A couple of years ago I had no idea that such an impact had occurred. I think I just assumed that Earth formed and somehow developed these conditions on its own. However, reading about Theia reminded me how little I understand about the world in which I live. The same thing happened to me again more recently. Whistling in blissful ignorance, I put on a documentary called Chasing Coral and suddenly realised, aside from owing a thank you letter to Theia and the Moon, we now also had to include a P.S. for phytoplankton as well. 

About a week earlier I’d never even heard of phytoplankton. Now I discover that fish, whales, dolphins, seabirds - in fact, all life on Earth, are able to live and breathe because of this single-celled superhero plant, bobbing on the ocean surface.

 
 
 
 

As it turns out, phytoplankton is a type of plankton that produces energy through photosynthesis. It is also food for zooplankton, another type of plankton, which feeds and supplies energy for countless marine creatures, from darting fish to slow-moving whales. This plankton then travels up the food chain until it finally reaches us - the apex predator. At the moment, plankton is the primary source of nutrition and energy in the ocean. Unfortunately, it is being hit hard by the twin-pronged, man-made catastrophes of climate change and pollution.

As the oceans warm and as we continue to produce waste and pollution, plankton are being forced to adapt and this adaptation has terrifying consequences.

Firstly, excess nutrient inputs, caused by the nitrogen and phosphorous of agricultural land operations, are entering the ocean and upsetting the ecosystem. Phytoplankton takes on these extra nutrients and their numbers increase dramatically. This shifts the settled pendulum too far in one direction and leads to coastal areas being infected with the greenish ooze of algal overgrowths, many of which are potentially toxic, sickening and killing other marine animals.

 
 
 
 

Secondly, the amount of plastic we dump in the ocean (it was recently predicted that by 2050 there will be more plastic in the ocean than fish) has actually caused zooplankton to start eating plastic. Microplastics (tiny traces of plastic) look a lot like the usual food of a hungry zooplankton, but, unlike their usual food, they contain toxic chemicals. These chemicals are then passed up the food chain, which is terrible news for ocean life and for us land-dwellers too!

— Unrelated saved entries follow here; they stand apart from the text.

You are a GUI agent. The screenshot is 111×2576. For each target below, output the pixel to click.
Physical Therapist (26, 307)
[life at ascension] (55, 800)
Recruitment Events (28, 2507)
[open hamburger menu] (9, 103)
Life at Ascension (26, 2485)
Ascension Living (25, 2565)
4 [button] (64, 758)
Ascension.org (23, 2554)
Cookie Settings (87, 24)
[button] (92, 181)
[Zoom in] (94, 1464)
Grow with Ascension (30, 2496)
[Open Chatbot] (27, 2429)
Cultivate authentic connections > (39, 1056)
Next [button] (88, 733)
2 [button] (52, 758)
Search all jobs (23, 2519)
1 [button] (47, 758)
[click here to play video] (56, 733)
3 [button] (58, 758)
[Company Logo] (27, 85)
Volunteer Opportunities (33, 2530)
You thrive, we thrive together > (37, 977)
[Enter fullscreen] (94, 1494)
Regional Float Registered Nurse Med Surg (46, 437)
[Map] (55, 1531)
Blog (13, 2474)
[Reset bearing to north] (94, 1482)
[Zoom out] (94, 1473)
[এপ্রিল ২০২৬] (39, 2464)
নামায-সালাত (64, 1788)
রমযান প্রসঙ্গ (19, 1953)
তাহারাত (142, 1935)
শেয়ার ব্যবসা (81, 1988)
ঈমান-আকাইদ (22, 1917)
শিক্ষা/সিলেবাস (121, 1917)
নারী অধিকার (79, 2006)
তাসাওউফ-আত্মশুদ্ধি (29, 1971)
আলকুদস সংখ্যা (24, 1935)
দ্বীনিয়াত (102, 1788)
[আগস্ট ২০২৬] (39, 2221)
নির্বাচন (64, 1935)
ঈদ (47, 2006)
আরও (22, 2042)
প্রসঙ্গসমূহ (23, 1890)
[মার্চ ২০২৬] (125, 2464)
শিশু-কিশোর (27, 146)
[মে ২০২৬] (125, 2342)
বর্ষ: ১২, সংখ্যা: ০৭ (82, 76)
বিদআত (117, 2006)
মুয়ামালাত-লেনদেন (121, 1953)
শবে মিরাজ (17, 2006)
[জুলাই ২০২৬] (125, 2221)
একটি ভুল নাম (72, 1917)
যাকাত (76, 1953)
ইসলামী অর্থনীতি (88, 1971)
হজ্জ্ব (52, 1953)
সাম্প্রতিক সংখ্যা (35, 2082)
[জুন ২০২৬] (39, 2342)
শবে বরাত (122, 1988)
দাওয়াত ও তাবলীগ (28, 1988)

So, you remember I mentioned earlier that phytoplankton is something of a superhero plant, helping us to breath? Well, this is because it takes on carbon dioxide and uses solar energy to convert it into nutrients through photosynthesis. In order to perform this photosynthesis, phytoplankton must have energy from the sun and nutrients from the water. If it has both these things, phytoplankton performs the process of photosynthesis and releases oxygen into the water. What's really crazy is that half the world's oxygen is actually produced in this way.

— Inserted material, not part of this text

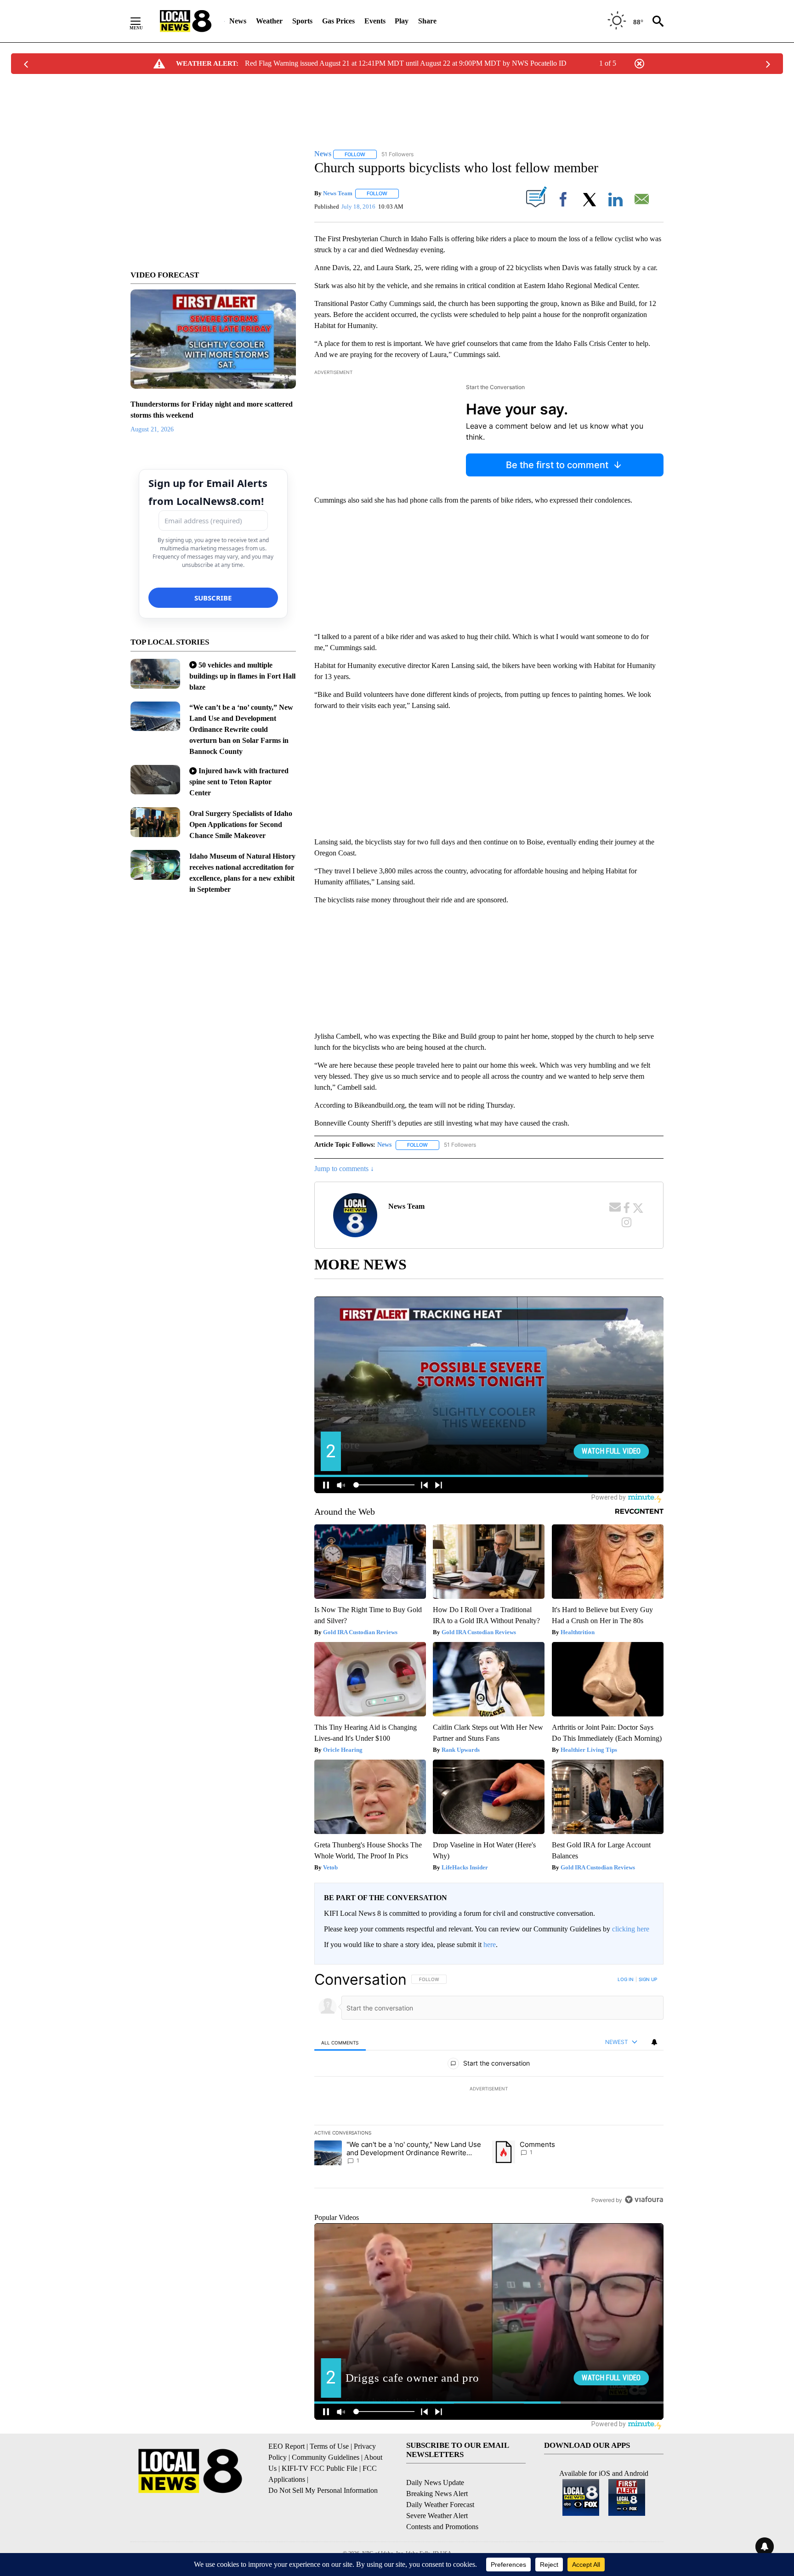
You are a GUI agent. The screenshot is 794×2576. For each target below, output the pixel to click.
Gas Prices (338, 21)
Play (401, 21)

As they say on Chasing Coral: We owe every second breath to phytoplankton. The other half of our oxygen is produced through photosynthesis on land, performed by trees, shrubs, grasses and other plants.

We owe every second breath to phytoplankton.
— Chasing Coral

Today, plant life and phytoplankton keeps a balance in the amount of oxygen it produces. Healthy forests use carbon dioxide from the atmosphere to create oxygen through photosynthesis, which is then needed for further growth. In other words, it's a healthy, self-perpetuating system. Indeed, most ocean and land photosynthesis is counterbalanced with an equal and opposite amount of breathing. 

Often we talk about how oceans, especially when you swim and dive in them, are life-giving in the internal psychological or even physiological sense. And yet we often forget that our gratitude should go deeper - the oceans are literally responsible for life on Earth. For me, this was just another jarring reminder that the natural world isn’t just an amusing sideshow or buffet – it is an ancient, inexplicable life support system and without it we’re all fucked.